Western countries, and Turkey, have provided patchy support for the rebels, and, at the same time, tried diplomatic means to negotiate a peace. They have failed.
The rebels, now reduced to a ragtag bunch including hardline jihadists, have been cornered in a small province, called Idlib, in the north west on the border with Turkey. They no longer enjoy the support of the West.
The rebels are preparing to fight to the end. Jihadists have erected gallows in the major towns; the nooses are for the necks of anyone thinking of fleeing – civilians are a handy human shield. But they’re not going anywhere
Turkey has warned Syrians thinking of fleeing into Turkey that if they do, they risk being shot by Turkish soldiers. Turkey fears the influx would bring the extremists; it’s a fear shared by the West.
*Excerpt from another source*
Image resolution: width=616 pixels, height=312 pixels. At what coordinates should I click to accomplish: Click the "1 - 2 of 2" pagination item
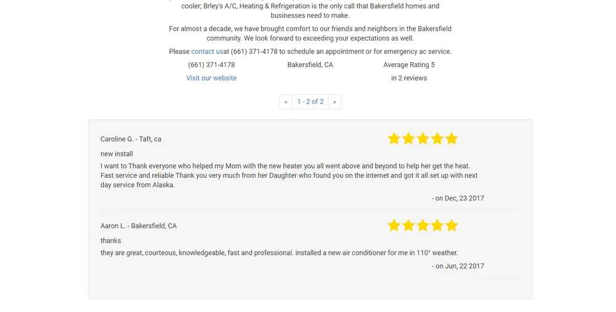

And so, as the rest of the world turns its back on the civilians trapped in Idlib, Al-Assad’s forces, and the Russians backing them, prepare for the final sweep.
When the pen is a sabre
Bob Woodward has a lightsabre in his pocket. Okay, it’s a pen, but within the dark side of US politics, this veteran journalist is a Jedi Knight. That pen has felled many a villain, presidents included. Woodward, and his Washington Post colleague Carl Bernstein, were the award-winning journalists who exposed the Watergate scandal, leading to the resignation of President Richard Nixon.
Woodward has drawn his lightsabre again. On 11th September he published his latest book – “Fear: Trump in the White House”. It describes a president who, according to his own staff, is “unhinged” and “a professional liar”. Those serving the Oval Office remove sensitive documents from his grasp and purposely block his most dangerous impulses.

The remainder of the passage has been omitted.